Ia tersenyum puas. Ia akan tidur nyenyak malam ini.
Tepat saat itu, ponsel pribadinya yang diletakkan di meja bergetar. Sebuah pesan masuk dari nomor yang tidak dikenal. Pesan itu hanya berisi sebuah tautan video pendek.
Dengan alis terangkat, Suryo membuka tautan itu.
Layar ponselnya menyala, menampilkan sebuah video berkualitas tinggi yang direkam di tengah hutan pada malam hari. Belasan preman yang ia kenali sebagai tim yang disewa Hartono, kini berlutut di tanah dengan wajah babak belur. Di belakang mereka, berdiri diam beberapa sosok berpakaian hitam, wajah mereka tersembunyi dalam bayangan.
Video itu tidak ada suaranya, tapi kemudian teks terjemahan muncul di bagian bawah saat salah satu preman tampak berbicara dengan panik.
[...KAMI HANYA DISURUH. OLEH HARTONO DARI RAKSASA PASIFIK. DIA MEMBAYAR KAMI UNTUK MEMBLOKIR JALUR ITU...]
Rahang Suryo mengeras. Darahnya terasa dingin. Ini adalah rekaman pengakuan. Bukti absolut dari tindakan ilegalnya.
Tiba-tiba, video itu berhenti dan digantikan oleh sebuah pesan teks sederhana di layar:
"Anjing-anjingmu sudah kami amankan. Mereka aman, untuk saat ini."

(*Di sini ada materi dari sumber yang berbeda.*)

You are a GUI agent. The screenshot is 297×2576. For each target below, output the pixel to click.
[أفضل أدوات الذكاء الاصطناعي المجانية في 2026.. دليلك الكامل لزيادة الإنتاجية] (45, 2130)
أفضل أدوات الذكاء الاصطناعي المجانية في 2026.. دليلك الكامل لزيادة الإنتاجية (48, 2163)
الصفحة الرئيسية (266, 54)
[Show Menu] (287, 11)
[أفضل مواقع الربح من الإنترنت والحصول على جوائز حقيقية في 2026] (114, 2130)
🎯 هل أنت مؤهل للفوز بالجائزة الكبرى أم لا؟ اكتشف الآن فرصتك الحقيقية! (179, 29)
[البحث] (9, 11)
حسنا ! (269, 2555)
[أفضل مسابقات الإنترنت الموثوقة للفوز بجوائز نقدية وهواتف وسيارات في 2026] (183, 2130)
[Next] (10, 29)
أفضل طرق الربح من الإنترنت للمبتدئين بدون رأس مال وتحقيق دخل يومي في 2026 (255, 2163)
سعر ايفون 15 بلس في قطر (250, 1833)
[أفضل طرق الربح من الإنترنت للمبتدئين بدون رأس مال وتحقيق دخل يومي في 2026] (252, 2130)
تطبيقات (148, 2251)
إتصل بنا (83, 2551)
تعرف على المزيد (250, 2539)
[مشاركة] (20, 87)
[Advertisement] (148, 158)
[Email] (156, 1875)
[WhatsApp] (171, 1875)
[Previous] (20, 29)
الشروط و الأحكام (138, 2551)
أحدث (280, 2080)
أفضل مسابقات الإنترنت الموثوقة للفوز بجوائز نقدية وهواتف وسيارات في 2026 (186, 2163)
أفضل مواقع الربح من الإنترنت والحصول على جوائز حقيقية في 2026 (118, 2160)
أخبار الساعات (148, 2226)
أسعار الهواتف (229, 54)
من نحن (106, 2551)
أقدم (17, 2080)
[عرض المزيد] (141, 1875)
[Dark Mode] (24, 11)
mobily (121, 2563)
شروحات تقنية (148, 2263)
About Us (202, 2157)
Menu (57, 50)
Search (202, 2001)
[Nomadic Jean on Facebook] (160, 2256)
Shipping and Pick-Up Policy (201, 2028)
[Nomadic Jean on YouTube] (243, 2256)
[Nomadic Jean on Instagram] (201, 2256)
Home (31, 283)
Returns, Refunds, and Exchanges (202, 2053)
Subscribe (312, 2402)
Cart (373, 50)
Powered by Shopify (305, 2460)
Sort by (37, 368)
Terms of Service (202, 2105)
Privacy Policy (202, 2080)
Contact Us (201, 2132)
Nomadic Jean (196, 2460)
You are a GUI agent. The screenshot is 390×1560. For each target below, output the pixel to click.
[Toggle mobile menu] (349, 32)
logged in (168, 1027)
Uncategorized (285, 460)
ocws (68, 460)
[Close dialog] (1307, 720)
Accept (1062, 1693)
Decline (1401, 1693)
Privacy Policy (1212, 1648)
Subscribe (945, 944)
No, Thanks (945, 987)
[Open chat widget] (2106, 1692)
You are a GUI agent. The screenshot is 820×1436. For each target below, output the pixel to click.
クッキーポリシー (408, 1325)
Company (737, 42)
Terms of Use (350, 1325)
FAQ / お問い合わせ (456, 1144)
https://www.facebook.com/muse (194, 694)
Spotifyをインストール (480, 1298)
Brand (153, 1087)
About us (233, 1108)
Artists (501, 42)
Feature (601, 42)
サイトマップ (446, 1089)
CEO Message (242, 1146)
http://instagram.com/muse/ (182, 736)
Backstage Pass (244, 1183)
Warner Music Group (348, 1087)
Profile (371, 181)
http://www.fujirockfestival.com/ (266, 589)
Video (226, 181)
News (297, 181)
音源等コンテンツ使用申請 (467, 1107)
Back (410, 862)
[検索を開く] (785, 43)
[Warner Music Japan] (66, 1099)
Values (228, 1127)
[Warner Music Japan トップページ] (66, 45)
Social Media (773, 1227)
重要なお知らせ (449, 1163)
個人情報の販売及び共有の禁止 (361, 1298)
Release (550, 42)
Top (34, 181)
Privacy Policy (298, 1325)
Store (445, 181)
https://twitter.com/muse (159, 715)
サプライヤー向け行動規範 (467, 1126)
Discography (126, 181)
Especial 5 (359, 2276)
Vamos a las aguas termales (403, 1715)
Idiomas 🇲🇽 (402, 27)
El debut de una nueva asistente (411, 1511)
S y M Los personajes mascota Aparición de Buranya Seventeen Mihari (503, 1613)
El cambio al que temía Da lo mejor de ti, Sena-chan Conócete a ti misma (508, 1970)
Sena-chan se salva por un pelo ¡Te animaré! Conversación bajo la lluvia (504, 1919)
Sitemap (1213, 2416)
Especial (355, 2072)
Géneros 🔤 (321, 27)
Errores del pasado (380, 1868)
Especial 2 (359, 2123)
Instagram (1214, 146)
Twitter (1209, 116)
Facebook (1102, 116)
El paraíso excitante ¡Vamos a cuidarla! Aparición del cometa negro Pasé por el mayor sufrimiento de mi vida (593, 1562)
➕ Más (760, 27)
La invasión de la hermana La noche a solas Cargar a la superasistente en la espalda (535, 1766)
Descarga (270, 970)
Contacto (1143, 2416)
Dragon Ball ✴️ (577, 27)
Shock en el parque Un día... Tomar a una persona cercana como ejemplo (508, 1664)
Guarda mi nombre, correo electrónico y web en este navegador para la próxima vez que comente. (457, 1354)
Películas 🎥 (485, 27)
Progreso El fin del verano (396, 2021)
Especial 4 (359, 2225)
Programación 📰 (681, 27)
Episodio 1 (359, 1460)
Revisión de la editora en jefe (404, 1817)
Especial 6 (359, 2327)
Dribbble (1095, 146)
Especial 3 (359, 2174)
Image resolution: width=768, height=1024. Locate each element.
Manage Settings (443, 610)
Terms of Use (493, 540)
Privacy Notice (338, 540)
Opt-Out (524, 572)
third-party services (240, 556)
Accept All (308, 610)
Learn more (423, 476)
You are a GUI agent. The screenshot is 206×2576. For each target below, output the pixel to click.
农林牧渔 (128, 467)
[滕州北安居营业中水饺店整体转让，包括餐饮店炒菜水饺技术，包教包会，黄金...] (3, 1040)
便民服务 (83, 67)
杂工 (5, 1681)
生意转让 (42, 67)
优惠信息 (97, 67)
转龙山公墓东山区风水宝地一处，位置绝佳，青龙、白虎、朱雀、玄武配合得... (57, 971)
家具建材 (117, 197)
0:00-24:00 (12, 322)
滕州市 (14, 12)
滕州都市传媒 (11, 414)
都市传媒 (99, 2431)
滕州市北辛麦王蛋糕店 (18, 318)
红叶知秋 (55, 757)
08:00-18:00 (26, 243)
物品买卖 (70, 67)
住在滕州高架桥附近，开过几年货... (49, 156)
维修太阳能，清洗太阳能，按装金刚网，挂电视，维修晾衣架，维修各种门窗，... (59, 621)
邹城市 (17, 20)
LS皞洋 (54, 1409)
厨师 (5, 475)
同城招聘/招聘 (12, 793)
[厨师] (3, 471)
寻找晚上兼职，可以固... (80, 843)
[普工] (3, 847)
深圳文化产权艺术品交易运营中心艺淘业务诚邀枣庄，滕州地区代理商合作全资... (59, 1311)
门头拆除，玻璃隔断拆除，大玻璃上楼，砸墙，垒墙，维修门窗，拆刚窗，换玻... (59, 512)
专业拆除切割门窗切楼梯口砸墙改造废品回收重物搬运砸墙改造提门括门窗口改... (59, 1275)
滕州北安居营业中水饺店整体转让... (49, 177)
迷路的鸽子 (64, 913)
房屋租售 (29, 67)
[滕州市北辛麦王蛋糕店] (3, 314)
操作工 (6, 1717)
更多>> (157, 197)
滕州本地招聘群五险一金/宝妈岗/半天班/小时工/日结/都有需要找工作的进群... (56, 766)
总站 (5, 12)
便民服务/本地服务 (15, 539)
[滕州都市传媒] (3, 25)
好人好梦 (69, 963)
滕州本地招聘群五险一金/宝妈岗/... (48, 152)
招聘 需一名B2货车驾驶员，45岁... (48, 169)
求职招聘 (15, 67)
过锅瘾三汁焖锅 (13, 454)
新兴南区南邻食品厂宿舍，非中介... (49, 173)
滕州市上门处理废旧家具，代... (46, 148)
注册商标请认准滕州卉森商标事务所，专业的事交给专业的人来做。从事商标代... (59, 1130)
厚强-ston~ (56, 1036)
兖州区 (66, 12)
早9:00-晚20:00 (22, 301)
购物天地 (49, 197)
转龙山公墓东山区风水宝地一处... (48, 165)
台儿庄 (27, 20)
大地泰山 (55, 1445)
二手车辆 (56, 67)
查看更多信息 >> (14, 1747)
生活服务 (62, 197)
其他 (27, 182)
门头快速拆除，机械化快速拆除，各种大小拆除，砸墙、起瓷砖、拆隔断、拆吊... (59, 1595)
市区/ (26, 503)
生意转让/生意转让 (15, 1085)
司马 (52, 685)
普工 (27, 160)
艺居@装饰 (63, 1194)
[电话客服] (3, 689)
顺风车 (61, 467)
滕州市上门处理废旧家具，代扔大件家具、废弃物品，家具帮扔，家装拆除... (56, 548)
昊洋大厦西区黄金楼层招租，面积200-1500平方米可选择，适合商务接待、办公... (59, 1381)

Jantung Suryo berdebar kencang. Ia hendak membalas pesan itu dengan amarah, tetapi pesan kedua masuk sebelum ia sempat mengetik.
"Tarik diri dari semua proyek di Provinsi Silverhaven. Hentikan semua upaya untuk mengganggu Tremaine Logistik. Ini bukan permintaan. Ini adalah satu-satunya peringatan Anda. Anda punya waktu 24 jam untuk membuat pengumuman resmi."
Suryo membanting gelas wiskinya ke dinding. Cairan ambar dan pecahan kaca berhamburan di lantai marmer. Wajahnya merah padam karena amarah dan—sesuatu yang sudah lama tidak ia rasakan—sedikit rasa takut.
Siapa ini? Bagaimana mereka bisa bergerak begitu cepat dan diam-diam? Tim preman itu bukan amatir, tapi mereka dilumpuhkan seolah tidak berdaya. Dan cara lawannya berkomunikasi... begitu dingin, begitu percaya diri, seolah ia hanya seekor semut yang bisa diinjak kapan saja.
Tremaine Logistik? Bastian si tua yang hampir bangkrut itu? Tidak mungkin. Ini pasti ulah pemuda misterius yang disebut Hartono. 'Bos Jay'.
Suryo Wijoyo adalah seorang predator di dunia bisnis. Ia tidak pernah lari dari pertarungan. Ancaman seperti ini justru membangkitkan sisi paling kejam dalam dirinya. Menyerah? Tidak akan pernah.
Wajahnya yang marah perlahan berubah menjadi sebuah seringai dingin. Ia salah menilai lawannya. Ia mengira ini adalah pertarungan antara singa dan domba. Ternyata, ia sedang berhadapan dengan seekor naga yang bersembunyi di sarang domba.
"Baiklah," desisnya pada ruangan yang kosong. "Kau mau bermain dengan peraturanku? Sekarang kita akan bermain tanpa peraturan sama sekali."
Ia mengambil ponselnya yang lain, sebuah telepon satelit terenkripsi yang jarang ia gunakan. Ia menekan nomor panggil cepat. Panggilan itu tidak ditujukan untuk manajer atau pengacara. Panggilan itu ditujukan pada seseorang dari dunia yang jauh lebih gelap, seseorang yang menyelesaikan masalah secara permanen.
"Halo," kata Suryo saat panggilannya dijawab. "Aku punya pekerjaan untukmu di Silverhaven. Ada seekor tikus muda yang harus lenyap."